President Barack Obama said on Tuesday the tentative tax deal he struck with Republicans is a good deal for the American people and a long political fight over tax cuts would have been bad for the US economy.
This is real money for real people that will make a real difference in the lives of the folks who sent us here, he told a news conference.
After meeting Democratic leaders, Obama announced what he called a framework agreement with Republicans that would renew tax cuts not just for the middle class -- as he had sought -- but also for wealthier Americans, as Republicans wanted.
The tentative plan is expected to draw resistance from some liberal Democrats, who have expressed disappointment that the president was bending to Republican demands while not gaining enough in return.
The tentative tax-cut deal, which is expected to extend breaks on dividends and capital gains as well, also calls for a 13-month extension of unemployment benefits, which could placate some Democrats.
But Obama conceded to Republican demands on the estate tax, by proposing a 35% tax with a $5 million individual exemption level.
We cannot play politics at a time when the American people are looking for us to solve problems, Obama told reporters. I am confident ultimately that Congress is going to do the right thing.
Obama insisted that compromise was necessary before Congress adjourns later this month to avoid allowing the middle class to face higher taxes when all of the Bush-era cuts expire on December 31.
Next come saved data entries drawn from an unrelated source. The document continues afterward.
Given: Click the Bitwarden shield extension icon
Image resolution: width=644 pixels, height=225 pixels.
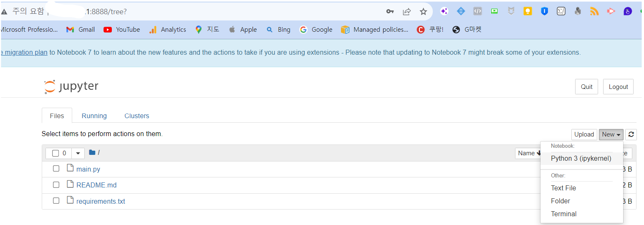Looking at the screenshot, I should pos(544,12).
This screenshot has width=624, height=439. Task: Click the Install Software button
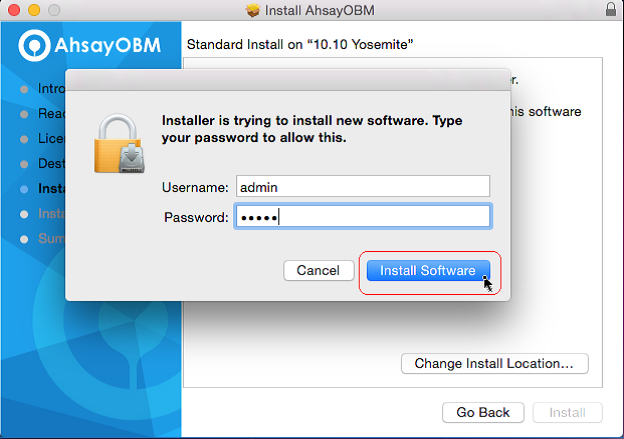(428, 271)
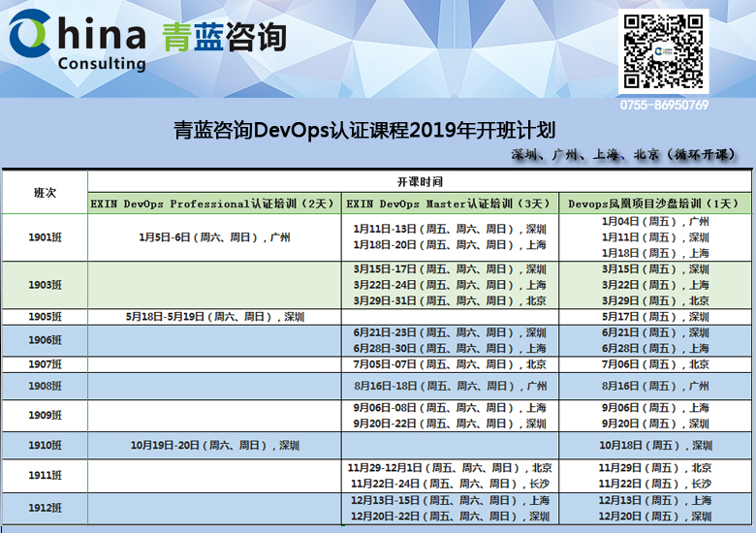Click the 10月19日-20日 深圳 session cell

(x=214, y=445)
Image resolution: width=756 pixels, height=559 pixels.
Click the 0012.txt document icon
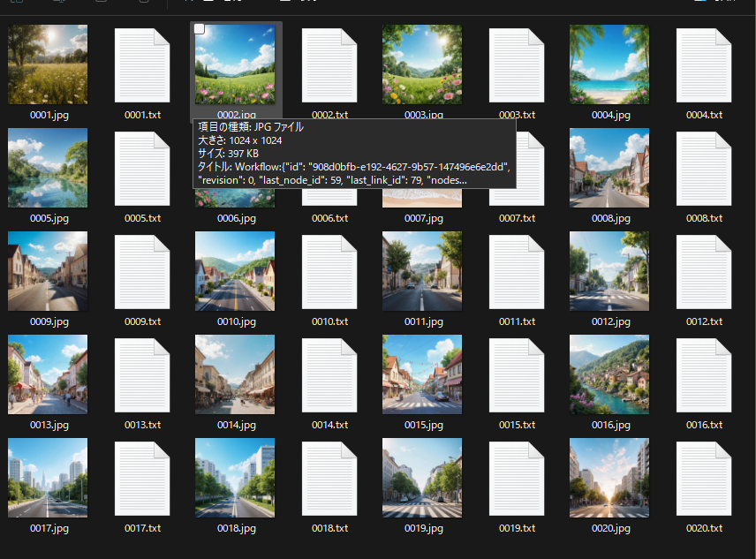pyautogui.click(x=704, y=272)
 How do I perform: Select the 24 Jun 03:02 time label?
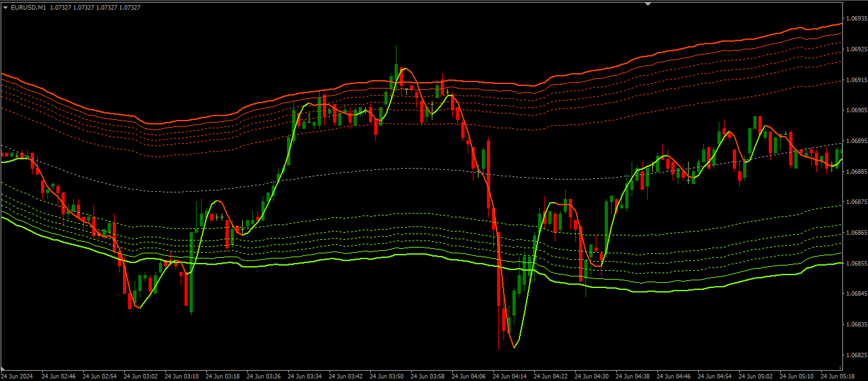(141, 376)
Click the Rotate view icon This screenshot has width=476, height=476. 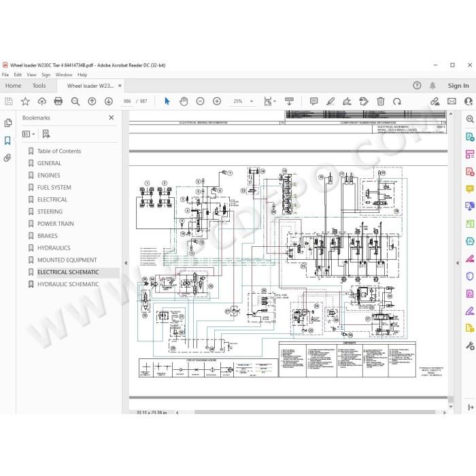[x=396, y=101]
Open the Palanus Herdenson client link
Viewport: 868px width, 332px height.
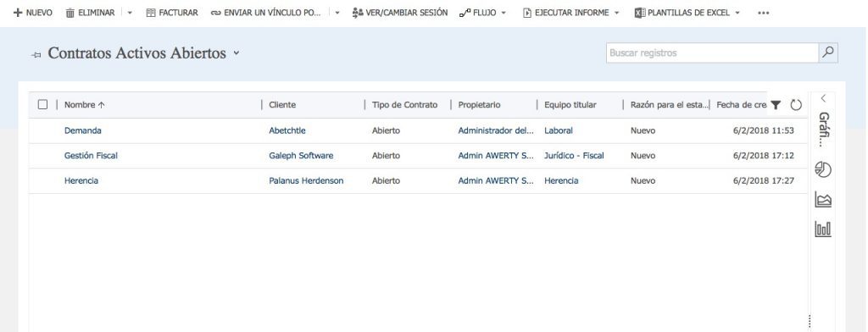306,180
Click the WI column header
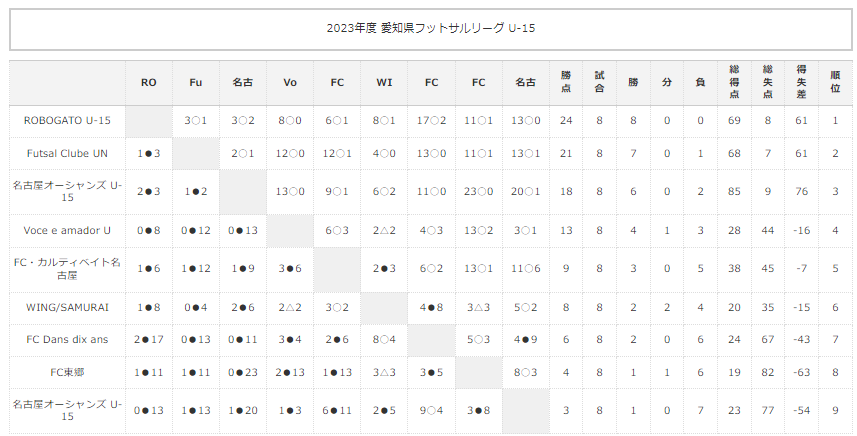This screenshot has height=436, width=857. [384, 83]
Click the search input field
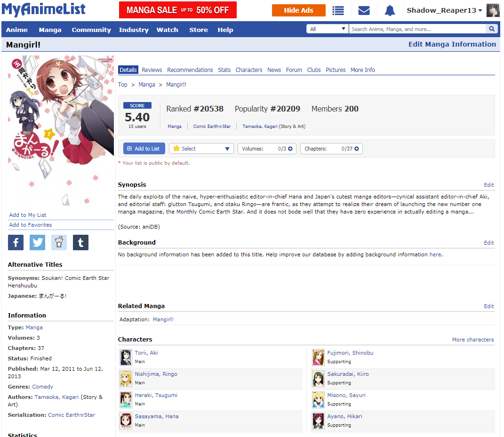This screenshot has height=437, width=504. (417, 29)
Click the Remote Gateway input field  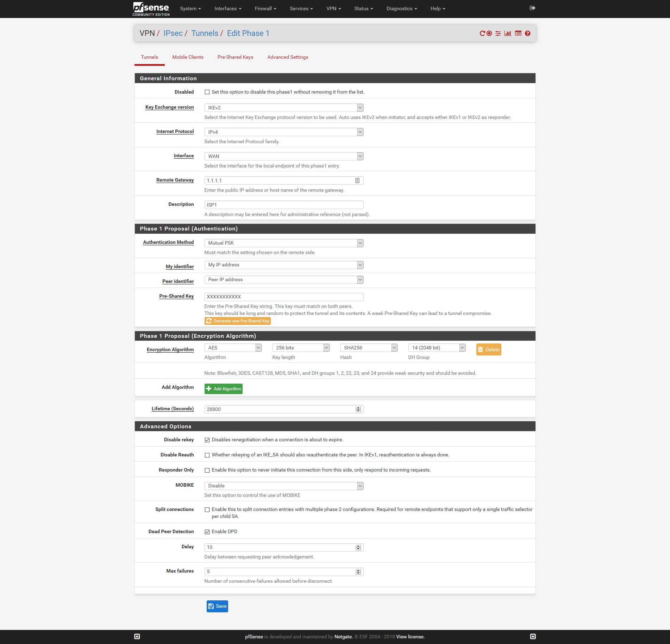[x=280, y=181]
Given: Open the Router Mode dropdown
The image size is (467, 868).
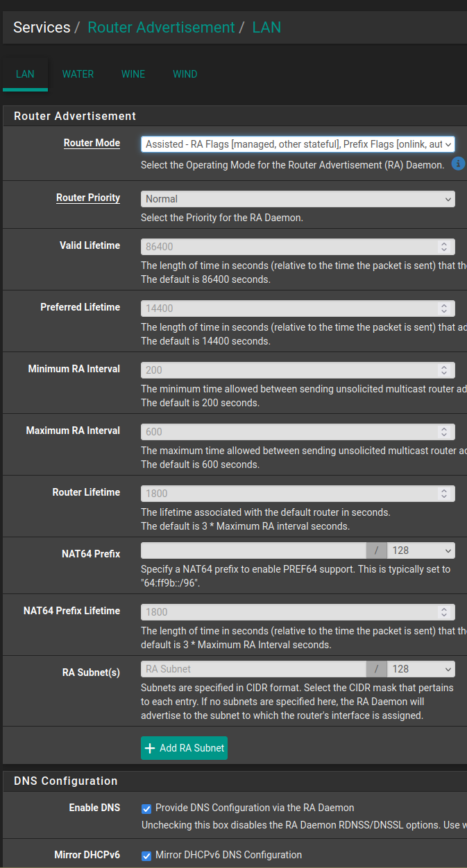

In a speech at a community college in North Carolina, Obama had hinted at a possible agreement that would at least temporarily extend Bush-era tax cuts for wealthier Americans -- as Republicans want -- rather than strictly for families making less than $250,000, as he and his Democrats preferred.
Liberal supporters accuse Obama of being willing to compromise in the tax battle in a bid to find common ground with Republicans, who have been emboldened by big gains in the November 2 congressional elections.
New York Times columnist Paul Krugman argued in a column on Monday that Obama should simply let taxes rise for all Americans rather than agreeing to allowing tax cuts continue for the wealthy.